··· PAGE TEXT ···

Sanaa El Nahhal marched through Republic Street yesterday bearing a graphic poster depicting heart-wrenching photographs of young Palestinian children killed in Israeli attacks.

Many turn their eyes away from such distressing images, but Ms El Nahhal was determined that the photographs should be burned into people’s consciences, as she walked through Valletta as part of the Palestine Solidarity Network, calling for Israel to put an end to the Gaza siege.

“Words fail me,” said the 45-year-old, who is Palestinian but has been living in Malta for the past 25 years.

“My family lives in Gaza – my cousin just had her house bombed down. But the most horrible thing is the death of these children, women and old people – vulner-able people.”

Ms El Nahhal added that what she wanted above all was peace on both sides, and for the Palestinians to be offered safety, jobs and a life.

Wednesday’s renewed bombings came a day after Israel initially accepted an Egyptian-brokered ceasefire. It was meant to be followed by talks on the terms of a long-term ceasefire.

However, Hamas rejected the plan, saying it had not been involved in talks over the terms of the ceasefire, and launched more rockets at Israel.

Israeli Prime Minister Benjamin Netanyahu warned that Hamas would pay a high price for rejecting the truce offer.

“It would have been preferable to have solved this diplomatically, and this is what we tried to do when we accepted the Egyptian proposal for a ceasefire, but Hamas leaves us no choice but to expand and intensify the campaign against it,” he said.

The Palestine Solidarity Network, formed from a group of organisations against the systematic oppression and dispossession of the Palestinian population, called on the government not to support Israel’s bid for a seat on the UN Security Council. If the government did so, they said, it would be committing a “terrible mistake”.

“Israel’s repeated disregard of UN resolutions and its continuous acts of terror towards the Palestinian population make it completely unfit to have such a seat,” it said.

“Moreover, we call on the Malta government to take a clear stand against Israeli aggression and not simply condemn ‘violence in the Middle East’, since this is clearly a case of Israel being the oppressor and the Palestinians being the oppressed.”

The Palestine Solidarity Network has been very vocal recently regarding the spate of violence.

··· SUPPLIED DATA ···

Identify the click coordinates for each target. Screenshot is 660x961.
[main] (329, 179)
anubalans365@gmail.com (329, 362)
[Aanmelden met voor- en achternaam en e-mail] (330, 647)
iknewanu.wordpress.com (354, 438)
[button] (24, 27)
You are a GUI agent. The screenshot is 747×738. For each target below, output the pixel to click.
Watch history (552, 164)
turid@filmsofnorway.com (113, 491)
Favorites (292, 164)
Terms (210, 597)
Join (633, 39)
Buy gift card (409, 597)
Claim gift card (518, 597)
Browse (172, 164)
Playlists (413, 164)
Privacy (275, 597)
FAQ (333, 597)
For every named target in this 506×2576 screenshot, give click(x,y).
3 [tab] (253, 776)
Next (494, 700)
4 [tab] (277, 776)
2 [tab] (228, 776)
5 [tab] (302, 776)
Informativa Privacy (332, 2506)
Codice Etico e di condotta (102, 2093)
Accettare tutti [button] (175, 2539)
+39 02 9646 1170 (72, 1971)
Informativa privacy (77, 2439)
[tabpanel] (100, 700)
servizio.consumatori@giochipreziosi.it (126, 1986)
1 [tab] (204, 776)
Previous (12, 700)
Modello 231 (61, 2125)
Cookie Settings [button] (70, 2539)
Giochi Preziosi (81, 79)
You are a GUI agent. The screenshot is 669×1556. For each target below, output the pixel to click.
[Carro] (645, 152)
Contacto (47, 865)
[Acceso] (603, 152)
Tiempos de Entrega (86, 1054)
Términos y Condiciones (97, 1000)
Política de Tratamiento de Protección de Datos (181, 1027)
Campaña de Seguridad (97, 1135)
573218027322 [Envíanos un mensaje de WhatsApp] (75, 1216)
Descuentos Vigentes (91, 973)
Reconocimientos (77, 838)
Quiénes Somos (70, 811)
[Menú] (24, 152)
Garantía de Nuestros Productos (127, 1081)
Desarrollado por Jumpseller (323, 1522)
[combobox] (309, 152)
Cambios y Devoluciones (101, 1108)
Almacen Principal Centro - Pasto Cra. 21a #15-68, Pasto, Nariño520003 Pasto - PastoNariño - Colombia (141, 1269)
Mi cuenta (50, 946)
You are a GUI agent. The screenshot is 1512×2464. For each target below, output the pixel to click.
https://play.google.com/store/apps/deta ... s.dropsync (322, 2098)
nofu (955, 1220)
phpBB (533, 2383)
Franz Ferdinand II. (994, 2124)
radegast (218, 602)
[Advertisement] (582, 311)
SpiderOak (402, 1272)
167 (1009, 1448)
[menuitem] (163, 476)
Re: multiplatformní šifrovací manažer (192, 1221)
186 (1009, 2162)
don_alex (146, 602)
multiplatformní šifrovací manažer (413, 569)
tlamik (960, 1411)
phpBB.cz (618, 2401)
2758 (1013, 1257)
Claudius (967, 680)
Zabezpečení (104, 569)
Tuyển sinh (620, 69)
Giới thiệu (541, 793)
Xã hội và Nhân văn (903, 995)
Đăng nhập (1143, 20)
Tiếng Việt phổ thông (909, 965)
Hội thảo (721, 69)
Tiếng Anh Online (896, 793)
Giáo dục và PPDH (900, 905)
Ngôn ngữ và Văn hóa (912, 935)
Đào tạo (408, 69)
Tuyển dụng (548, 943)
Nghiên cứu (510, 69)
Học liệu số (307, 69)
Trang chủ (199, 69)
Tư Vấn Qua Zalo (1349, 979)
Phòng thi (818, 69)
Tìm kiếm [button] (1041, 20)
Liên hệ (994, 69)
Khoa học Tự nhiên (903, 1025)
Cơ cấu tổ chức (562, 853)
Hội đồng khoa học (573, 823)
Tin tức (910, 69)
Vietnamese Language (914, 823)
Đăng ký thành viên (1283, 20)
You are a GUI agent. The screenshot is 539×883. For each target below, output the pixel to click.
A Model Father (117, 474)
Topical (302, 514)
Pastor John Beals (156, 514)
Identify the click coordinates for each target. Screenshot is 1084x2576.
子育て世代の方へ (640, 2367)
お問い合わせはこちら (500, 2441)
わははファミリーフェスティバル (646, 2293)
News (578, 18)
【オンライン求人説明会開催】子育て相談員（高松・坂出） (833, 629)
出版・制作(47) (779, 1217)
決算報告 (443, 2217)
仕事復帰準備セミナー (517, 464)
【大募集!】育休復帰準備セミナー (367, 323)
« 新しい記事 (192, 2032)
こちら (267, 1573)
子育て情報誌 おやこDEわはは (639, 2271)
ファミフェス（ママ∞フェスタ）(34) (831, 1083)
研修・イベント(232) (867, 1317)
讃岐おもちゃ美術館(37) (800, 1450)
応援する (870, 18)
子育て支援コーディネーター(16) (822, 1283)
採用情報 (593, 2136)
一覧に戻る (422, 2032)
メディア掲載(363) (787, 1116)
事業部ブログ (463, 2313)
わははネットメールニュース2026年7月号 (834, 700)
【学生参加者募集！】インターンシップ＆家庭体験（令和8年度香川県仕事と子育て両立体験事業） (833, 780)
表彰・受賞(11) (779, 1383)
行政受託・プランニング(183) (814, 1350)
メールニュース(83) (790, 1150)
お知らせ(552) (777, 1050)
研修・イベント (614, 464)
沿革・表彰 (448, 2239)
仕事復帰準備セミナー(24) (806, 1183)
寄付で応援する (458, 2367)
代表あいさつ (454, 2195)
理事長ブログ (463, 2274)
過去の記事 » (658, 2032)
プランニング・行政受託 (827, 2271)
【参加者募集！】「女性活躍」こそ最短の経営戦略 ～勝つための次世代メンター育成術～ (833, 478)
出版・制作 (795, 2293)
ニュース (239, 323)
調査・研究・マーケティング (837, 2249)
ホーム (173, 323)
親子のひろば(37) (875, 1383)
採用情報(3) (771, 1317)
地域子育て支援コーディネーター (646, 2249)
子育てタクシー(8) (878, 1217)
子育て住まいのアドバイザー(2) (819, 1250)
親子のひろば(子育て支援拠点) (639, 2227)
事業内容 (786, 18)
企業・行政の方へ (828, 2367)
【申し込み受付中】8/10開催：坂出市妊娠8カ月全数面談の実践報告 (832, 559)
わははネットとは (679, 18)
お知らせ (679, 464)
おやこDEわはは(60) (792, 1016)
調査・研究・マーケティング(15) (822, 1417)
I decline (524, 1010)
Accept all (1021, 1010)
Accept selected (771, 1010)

···

§ TASK BRIEF: Print the passage of the Valletta protest article starting at "Sanaa El Nahhal" and ending at "past 25 years.", word for word.

§ RESULT OF THE TASK:
Sanaa El Nahhal marched through Republic Street yesterday bearing a graphic poster depicting heart-wrenching photographs of young Palestinian children killed in Israeli attacks.

Many turn their eyes away from such distressing images, but Ms El Nahhal was determined that the photographs should be burned into people’s consciences, as she walked through Valletta as part of the Palestine Solidarity Network, calling for Israel to put an end to the Gaza siege.

“Words fail me,” said the 45-year-old, who is Palestinian but has been living in Malta for the past 25 years.